This past month in Iraq has been the bloodiest of the year for US soldiers, with 86 casualties so far. The second deadliest month of the year was April, with 76 fallen troops, according to CNN.com. I’m sure you’re noticing a trend here — the violence is escalating. The insurgency is still at large. Meanwhile, Iraqi security forces remain disorganized and under-trained, and make for especially vulnerable targets.
I attended a lecture this past week regarding security sector reform in the Palestinian territories and one of the conclusions reached was that the ability to guarantee internal security to its people is seen as one of the primary prerequisites for statehood and sovereignty. US presence in Iraq says the same thing – they cannot withdraw until Iraqi soldiers are able to stand on their own. Insurgents, on the other hand, claim that their violence will not stop until foreign troops leave Iraq. So what gives?
Here’s another question I find myself asking: What would happen if coalition forces pulled out? Would the result be total chaos as many in the current administration picture it? Or would Iraqi forces, no longer able to rely on foreign troops, step up their game and become more efficient?

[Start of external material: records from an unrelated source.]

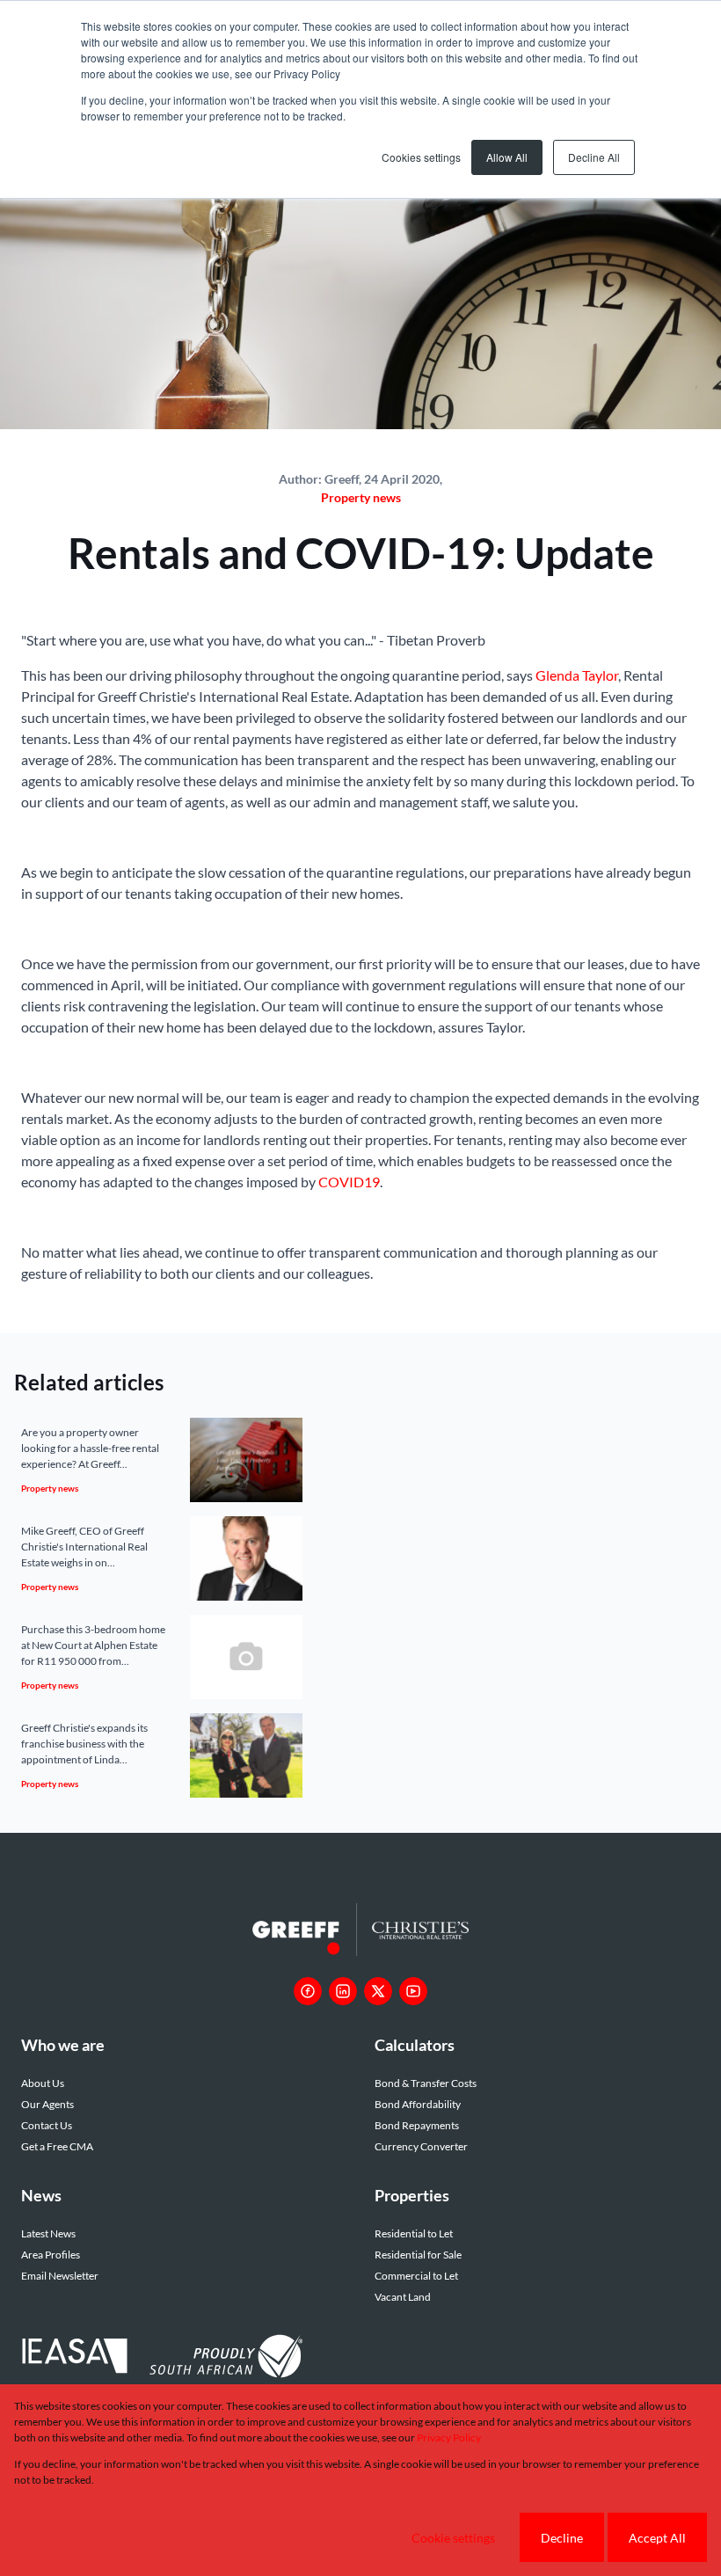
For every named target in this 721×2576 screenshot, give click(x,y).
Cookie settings (453, 2537)
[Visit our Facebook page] (308, 1991)
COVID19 (349, 1181)
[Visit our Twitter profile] (378, 1991)
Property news (361, 497)
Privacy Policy (449, 2437)
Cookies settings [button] (421, 157)
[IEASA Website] (74, 2358)
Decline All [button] (594, 157)
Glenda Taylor (576, 675)
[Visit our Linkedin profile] (343, 1991)
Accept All (657, 2537)
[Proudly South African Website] (225, 2358)
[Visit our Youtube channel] (413, 1991)
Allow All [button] (507, 157)
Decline (562, 2537)
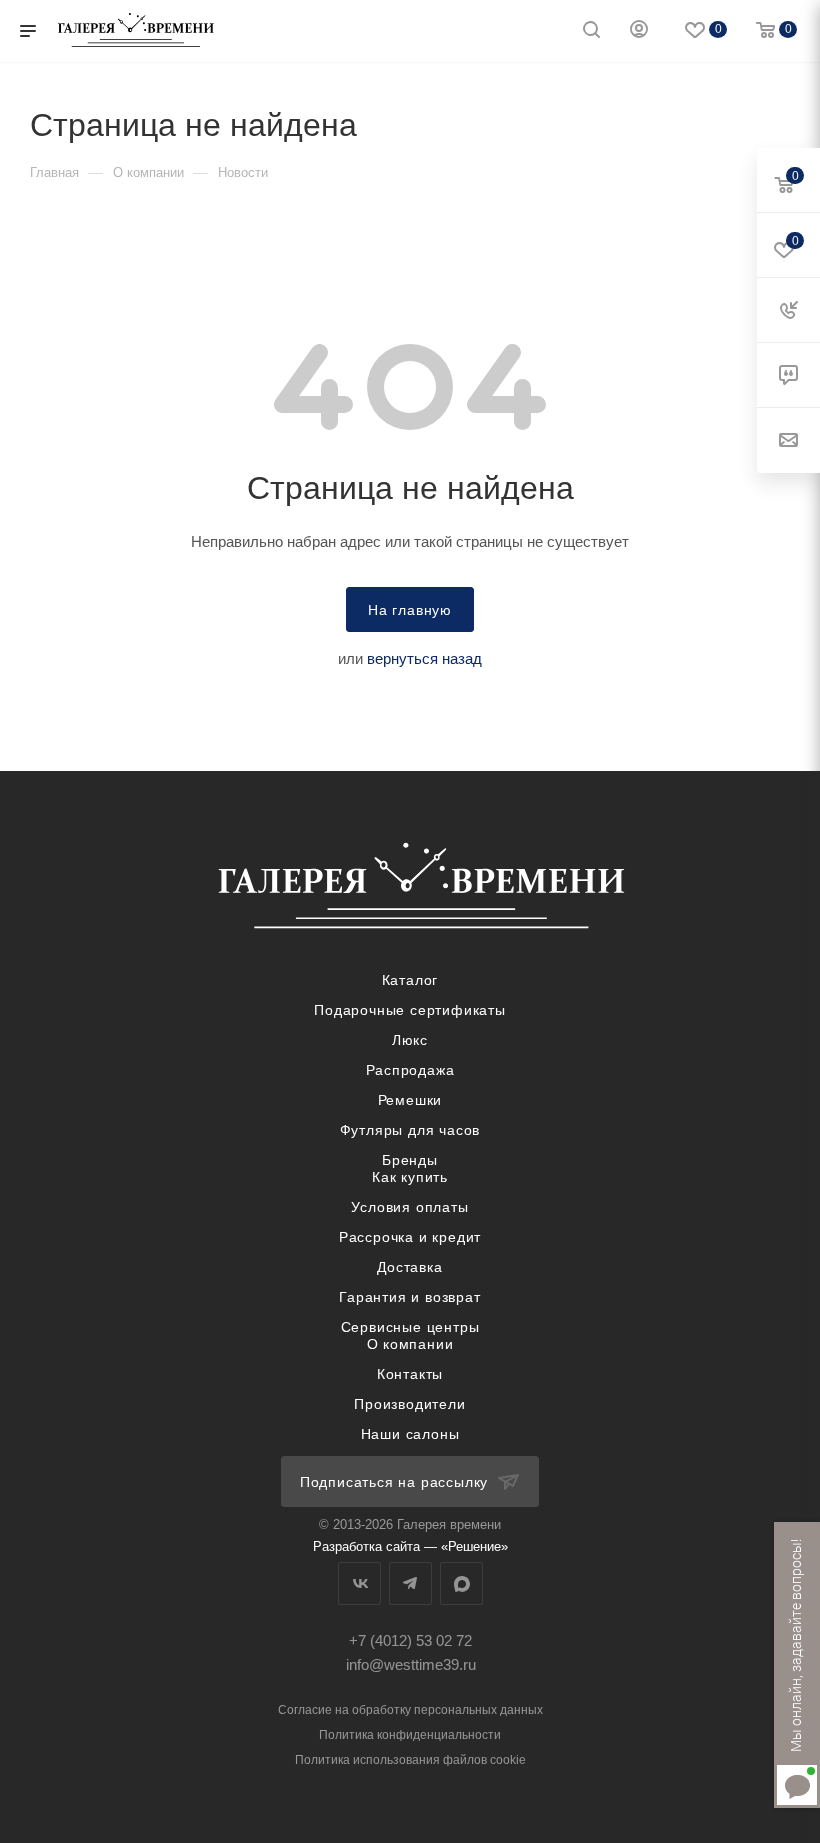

Ok, so I’ll admit, these are questions that I will not attempt to answer definitively. Not today. But what I do know is that there needs to be reconciliation between the classic “stay the course” argument and the “complete withdrawal” rebuttal. Stay the course. What course? I doubt that the definition of what the “course” in Iraq now entails is crystal clear at this point. And according to the recent statement of the commander of British soldiers in Iraq, the presence of foreign soldiers in Iraq exacerbates the security problem. So it looks like staying the course will lead far, far from the course, which mainly involves defeating the insurgency.
In the same manner, the opposite extreme, immediate withdrawal, is not a better alternative, for reasons that are pretty clear. Just how a smoker can’t throw away his pack of cigarettes and expect to suddenly stop smoking.
So what do smokers do? Smoke one less cigarette a day. Nicotine patches. Take up another bad habit instead, like nail biting. The point is, the process is gradual, with the change in behavior and outlook as the real goal.
With a gradual withdrawl of coalition troops, and a change of outlook on how “the course” is defined, violence could once more be on the decline, and keep declining. Defeating the insurgency, while important, should not be the only emphasis of nation-building. Building up the infrastructure, economy, and solving the Kurd-Sunni-Shiite dilemma (without partition) should also be integrated into what “the course” entails. If these goals are not placed among the top priorities, the challenges of building a new Iraq will still remain at large without addressing its many, many other challenges.
So let’s start taking a wider perspective on what “the course” in Iraq actually means. Which will mean a change of course, but will more likely get us there – to the end of the course.